# Credit Card but no Credit History



## madbint (20 Jan 2013)

I have had a credit card with AIB for many years.  As far as I am aware I have always paid in full on the due date.  

I recently paid the €6 to have the ICB send me my "Credit Report" (see the icb.ie website), but it came back "No Data Found".  Is this normal and should I be complaining to AIB that they haven't sent in any info on me?


----------



## Time (20 Jan 2013)

Normal enough for Ireland.

Most banks only send data where you go into arrears. One exception was MBNA who reported everything good bad or indifferent.


----------



## Gerry Canning (21 Jan 2013)

Not so.. Most banks send data on ALL accounts to show your credit history, be that history good or poor. Suggest ask AIb do they put credit history of credit cards onto the system. If they do,, ask them to put yours on the system , as a good credit history {called ICB} is very helpful on any future finance requests.


----------



## madbint (21 Jan 2013)

Yeah, that's what I figured.  I'll ask them and report back.  Thanks guys.


----------



## Inigo (22 Jan 2013)

I was about to post the same thing. I have a BOI VISA card which I haven't always paid off in full and previously had credit union loans, BOI bank loans and overdraft. But the ICB has no record of me. I am expecting to apply for a loan later in the year so I was looking ahead to see what they find on me. 

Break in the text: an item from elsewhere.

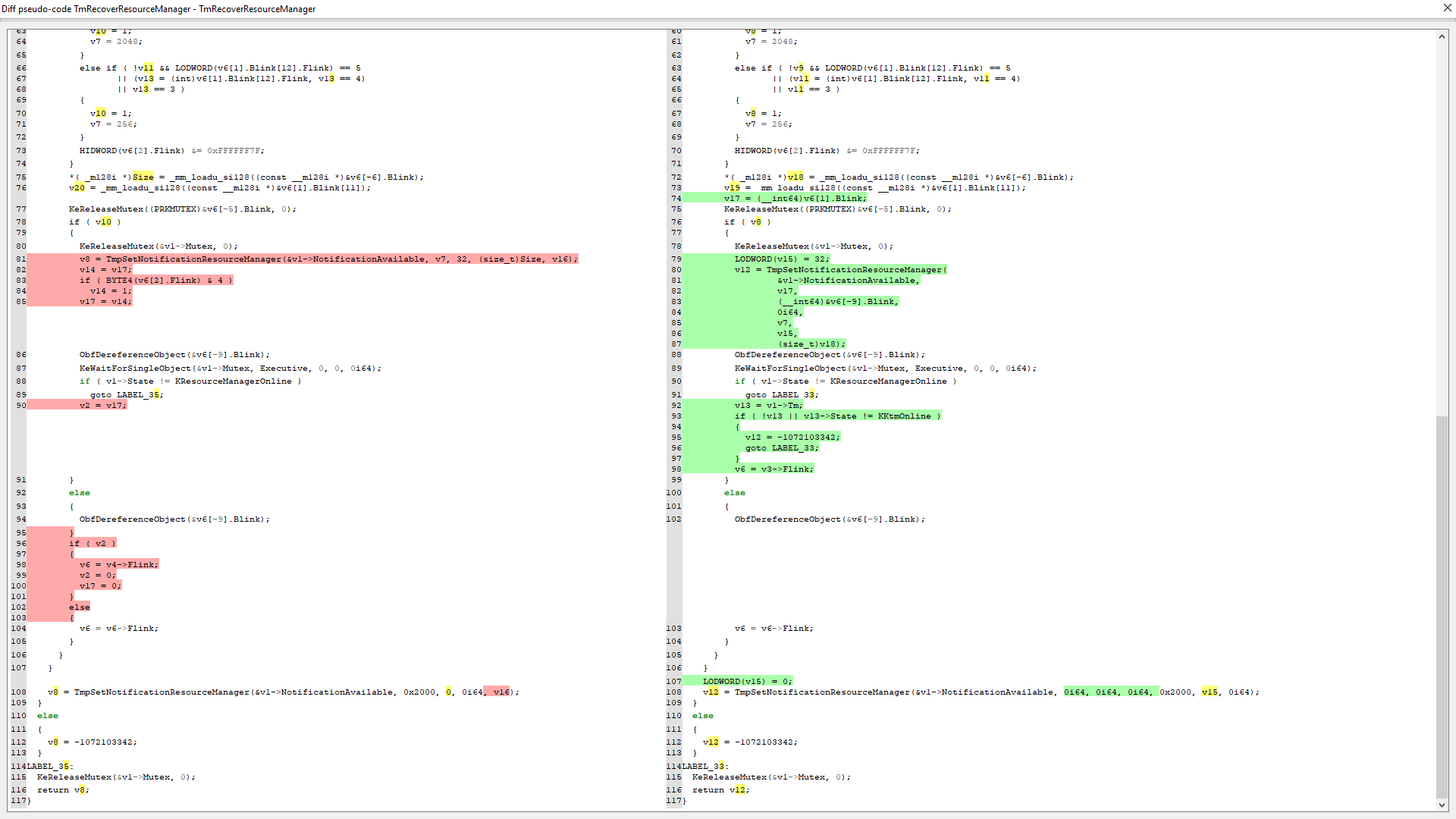
Task: Click the 'v12 = -1072103342;' line at right line 112
Action: point(750,742)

Should I try to get the bank to report data on me to ICB? I will probably be asking my own back for the loan so perhaps it won't matter, but there's a possibility I'll be asking Ulster Bank for the loan. I'm thinking they will be suspicious of me having no record.


----------



## marathonic (27 Jan 2013)

I've had an AIB credit card, an MBNA credit card and a mortgage - each of them for over 5 years.

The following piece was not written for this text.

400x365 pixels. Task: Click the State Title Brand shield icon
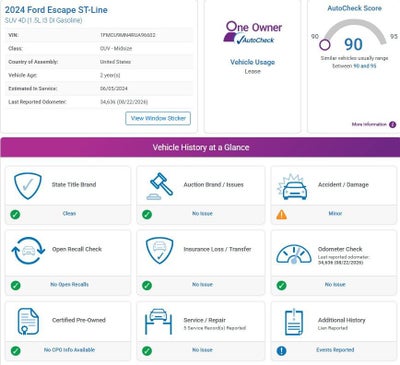28,186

The only thing that appears on my report is my MBNA credit card.


----------



## Sol28 (28 Jan 2013)

I had one credit union loan 12 years ago - and my credit card from BOI - and I also have a completely blank credit report


----------



## wbbs (28 Jan 2013)

Most of the credit unions are still not on the ICB and the credit cards are only an addition in fairly recent years too so any old accounts will probably not be on it.


----------



## AlbacoreA (28 Jan 2013)

salmon9077 said:


> Not so.. Most banks send data on ALL accounts to show your credit history, be that history good or poor. Suggest ask AIb do they put credit history of credit cards onto the system. If they do,, ask them to put yours on the system , as a good credit history {called ICB} is very helpful on any future finance requests.



Is this a related issue?

http://businessetc.thejournal.ie/aib-misreporting-loan-repayments-credit-551443-Aug2012/
http://www.thejournal.ie/irish-cred...-personal-reports-sent-by-aib-551215-Aug2012/


----------



## newme (30 Jan 2013)

i have a loan with arrears, MBNA credit card and none appeared on mine either!


----------



## BubbleWrap85 (6 Feb 2013)

I have a question:

I also recently paid the €6 to get an ICB report - I assumed I was to get a 'score' but I didn't. The report they sent me didn't tell me anything I didn't already know [i.e. that my loan repayments are always on time etc] but I was hoping for an indication [positive or negative] as to my chances of applying for a mortgage. what I mean is, occasionally I went a couple of euro into overdraft - I was wondering would that stand against me when applying for a mortgage?


----------